BEGIN Source information
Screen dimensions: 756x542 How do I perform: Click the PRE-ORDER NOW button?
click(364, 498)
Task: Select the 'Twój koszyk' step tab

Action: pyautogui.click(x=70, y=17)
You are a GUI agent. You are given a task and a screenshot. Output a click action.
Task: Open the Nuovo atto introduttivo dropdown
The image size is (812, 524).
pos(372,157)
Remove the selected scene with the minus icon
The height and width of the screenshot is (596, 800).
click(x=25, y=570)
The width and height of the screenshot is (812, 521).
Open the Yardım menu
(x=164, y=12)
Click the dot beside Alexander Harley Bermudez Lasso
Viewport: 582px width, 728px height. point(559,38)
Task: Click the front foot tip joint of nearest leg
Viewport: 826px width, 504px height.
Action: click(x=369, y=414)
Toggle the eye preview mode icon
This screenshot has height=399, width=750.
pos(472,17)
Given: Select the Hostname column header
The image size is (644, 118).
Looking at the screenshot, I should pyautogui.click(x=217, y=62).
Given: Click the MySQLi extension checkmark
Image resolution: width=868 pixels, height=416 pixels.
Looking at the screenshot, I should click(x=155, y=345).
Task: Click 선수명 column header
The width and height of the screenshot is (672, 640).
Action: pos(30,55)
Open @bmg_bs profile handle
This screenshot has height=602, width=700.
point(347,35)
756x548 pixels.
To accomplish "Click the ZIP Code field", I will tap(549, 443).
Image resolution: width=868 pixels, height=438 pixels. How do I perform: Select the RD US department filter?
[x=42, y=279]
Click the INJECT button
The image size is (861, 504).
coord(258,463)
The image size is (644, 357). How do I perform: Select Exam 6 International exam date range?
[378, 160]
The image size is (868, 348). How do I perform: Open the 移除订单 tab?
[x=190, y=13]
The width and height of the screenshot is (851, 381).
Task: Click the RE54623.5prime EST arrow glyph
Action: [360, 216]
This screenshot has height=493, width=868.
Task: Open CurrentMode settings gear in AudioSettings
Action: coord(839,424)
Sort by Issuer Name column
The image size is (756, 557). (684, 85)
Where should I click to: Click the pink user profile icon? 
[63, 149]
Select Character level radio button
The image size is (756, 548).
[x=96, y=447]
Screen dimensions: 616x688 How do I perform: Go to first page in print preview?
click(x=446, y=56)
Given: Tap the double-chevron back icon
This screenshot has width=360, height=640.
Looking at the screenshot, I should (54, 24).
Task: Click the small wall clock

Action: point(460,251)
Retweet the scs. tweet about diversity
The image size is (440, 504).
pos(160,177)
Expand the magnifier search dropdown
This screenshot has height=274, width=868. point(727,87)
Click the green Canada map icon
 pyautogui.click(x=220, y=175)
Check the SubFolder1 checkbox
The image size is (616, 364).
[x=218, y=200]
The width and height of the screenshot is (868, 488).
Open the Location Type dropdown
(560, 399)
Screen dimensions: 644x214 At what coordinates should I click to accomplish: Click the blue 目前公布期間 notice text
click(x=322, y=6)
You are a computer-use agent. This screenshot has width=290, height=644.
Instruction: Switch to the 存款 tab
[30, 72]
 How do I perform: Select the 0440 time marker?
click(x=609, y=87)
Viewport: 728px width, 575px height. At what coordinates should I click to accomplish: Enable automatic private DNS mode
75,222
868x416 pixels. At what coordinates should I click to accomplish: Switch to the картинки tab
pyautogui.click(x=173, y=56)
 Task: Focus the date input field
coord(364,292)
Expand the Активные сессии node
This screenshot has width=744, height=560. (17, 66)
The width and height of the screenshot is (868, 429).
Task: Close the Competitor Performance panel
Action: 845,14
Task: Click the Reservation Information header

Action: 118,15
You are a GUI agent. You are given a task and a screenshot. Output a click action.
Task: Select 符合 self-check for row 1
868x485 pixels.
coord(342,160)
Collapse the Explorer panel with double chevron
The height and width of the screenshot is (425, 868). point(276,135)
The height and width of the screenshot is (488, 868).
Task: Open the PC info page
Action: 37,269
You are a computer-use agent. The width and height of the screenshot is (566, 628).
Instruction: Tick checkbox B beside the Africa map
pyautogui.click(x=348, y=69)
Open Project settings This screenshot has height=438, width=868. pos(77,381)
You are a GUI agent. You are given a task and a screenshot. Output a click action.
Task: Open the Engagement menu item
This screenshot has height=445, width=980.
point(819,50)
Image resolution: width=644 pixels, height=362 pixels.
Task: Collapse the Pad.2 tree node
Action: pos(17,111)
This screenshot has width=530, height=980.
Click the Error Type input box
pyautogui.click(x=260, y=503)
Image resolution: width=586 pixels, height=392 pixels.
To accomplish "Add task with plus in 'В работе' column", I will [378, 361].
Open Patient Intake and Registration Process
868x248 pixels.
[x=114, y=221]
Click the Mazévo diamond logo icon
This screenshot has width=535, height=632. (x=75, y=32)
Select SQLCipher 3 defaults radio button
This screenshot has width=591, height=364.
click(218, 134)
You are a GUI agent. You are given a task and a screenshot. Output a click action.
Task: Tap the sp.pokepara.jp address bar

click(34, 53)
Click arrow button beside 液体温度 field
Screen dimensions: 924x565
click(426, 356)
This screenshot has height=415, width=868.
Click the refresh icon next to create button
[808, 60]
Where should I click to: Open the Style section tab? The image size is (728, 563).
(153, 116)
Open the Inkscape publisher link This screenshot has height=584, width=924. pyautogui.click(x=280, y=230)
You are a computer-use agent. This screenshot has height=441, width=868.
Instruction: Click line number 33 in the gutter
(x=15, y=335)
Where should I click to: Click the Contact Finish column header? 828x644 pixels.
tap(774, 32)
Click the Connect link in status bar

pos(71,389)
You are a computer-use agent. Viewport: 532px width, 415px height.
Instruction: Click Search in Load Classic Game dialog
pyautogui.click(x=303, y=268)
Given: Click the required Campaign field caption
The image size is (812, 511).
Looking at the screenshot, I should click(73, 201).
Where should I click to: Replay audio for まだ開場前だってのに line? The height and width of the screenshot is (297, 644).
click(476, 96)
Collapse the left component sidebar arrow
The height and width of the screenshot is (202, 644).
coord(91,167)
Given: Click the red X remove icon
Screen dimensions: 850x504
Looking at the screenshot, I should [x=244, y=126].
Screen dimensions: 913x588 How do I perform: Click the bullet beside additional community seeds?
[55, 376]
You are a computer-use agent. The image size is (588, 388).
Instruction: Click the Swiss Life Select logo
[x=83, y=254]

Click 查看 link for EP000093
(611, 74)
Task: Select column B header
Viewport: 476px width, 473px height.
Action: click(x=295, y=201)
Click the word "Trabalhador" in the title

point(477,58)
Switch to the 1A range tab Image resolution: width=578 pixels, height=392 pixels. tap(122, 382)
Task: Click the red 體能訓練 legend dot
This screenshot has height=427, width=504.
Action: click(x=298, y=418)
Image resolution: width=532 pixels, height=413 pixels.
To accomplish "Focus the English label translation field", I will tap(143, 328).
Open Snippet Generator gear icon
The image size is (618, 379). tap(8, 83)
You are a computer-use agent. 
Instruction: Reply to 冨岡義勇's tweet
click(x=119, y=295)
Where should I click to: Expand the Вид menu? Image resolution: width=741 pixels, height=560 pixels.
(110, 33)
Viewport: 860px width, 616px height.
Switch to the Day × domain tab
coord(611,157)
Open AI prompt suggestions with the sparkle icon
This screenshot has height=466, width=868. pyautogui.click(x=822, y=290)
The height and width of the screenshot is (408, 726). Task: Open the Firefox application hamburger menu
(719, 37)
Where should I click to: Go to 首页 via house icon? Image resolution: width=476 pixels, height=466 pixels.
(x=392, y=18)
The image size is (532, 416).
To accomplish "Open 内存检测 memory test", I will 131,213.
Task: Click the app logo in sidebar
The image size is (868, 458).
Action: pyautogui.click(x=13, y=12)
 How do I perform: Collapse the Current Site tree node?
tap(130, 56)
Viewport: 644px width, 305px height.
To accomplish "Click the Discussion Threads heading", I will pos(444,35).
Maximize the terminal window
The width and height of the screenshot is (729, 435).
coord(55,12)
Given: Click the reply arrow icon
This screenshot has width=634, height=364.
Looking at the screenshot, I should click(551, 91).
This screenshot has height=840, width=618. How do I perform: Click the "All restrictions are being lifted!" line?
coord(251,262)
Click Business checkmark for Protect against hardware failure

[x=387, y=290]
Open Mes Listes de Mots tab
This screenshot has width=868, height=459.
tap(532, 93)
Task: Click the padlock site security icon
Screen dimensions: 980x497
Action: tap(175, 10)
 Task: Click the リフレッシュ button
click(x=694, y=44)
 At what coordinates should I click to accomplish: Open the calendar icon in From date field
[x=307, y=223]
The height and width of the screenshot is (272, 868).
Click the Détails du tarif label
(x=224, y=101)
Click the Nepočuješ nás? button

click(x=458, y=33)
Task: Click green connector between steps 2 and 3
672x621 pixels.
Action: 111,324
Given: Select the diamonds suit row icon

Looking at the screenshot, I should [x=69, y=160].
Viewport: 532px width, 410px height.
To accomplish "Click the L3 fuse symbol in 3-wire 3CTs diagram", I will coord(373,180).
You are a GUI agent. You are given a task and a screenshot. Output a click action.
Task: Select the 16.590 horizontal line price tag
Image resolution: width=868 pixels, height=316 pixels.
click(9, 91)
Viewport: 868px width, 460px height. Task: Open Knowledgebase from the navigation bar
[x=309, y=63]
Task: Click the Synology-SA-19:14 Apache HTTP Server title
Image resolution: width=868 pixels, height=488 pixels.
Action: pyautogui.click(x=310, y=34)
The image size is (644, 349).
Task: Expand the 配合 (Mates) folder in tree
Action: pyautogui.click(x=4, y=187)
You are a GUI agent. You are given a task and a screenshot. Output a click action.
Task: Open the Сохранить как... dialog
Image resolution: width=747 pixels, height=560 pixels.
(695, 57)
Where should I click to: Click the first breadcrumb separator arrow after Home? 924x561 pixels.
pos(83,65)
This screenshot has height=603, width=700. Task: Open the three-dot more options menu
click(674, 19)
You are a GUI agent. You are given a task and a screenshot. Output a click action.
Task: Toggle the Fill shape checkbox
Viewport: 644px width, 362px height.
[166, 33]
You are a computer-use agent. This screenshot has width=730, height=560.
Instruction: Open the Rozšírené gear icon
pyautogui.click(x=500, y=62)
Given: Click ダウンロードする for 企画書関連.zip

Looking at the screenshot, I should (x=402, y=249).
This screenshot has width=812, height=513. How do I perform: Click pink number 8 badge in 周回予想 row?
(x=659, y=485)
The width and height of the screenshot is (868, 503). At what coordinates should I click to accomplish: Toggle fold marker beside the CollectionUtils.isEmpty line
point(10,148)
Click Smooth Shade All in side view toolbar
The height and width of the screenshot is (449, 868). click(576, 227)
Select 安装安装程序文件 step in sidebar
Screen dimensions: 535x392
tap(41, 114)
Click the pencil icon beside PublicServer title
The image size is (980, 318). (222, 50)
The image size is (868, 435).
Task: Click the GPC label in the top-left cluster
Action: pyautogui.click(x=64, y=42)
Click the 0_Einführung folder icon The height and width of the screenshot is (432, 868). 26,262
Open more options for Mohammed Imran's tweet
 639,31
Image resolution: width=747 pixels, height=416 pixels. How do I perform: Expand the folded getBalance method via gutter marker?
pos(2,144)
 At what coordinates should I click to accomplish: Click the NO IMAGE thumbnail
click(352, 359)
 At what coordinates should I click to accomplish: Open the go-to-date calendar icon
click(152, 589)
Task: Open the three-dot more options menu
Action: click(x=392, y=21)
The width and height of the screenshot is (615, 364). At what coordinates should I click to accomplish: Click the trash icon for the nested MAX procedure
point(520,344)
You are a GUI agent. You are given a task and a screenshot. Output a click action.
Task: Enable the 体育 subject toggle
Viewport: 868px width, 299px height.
END Source information
§ Work task: Every line of the material that includes the word "will" needs to be copied.

§ Written answer:
To accomplish "Click the ZIP Code field", I will tap(549, 443).
To accomplish "Add task with plus in 'В работе' column", I will [378, 361].
To accomplish "Focus the English label translation field", I will tap(143, 328).
To accomplish "Open 内存检测 memory test", I will 131,213.
To accomplish "Click the Discussion Threads heading", I will pos(444,35).
To accomplish "Click the L3 fuse symbol in 3-wire 3CTs diagram", I will coord(373,180).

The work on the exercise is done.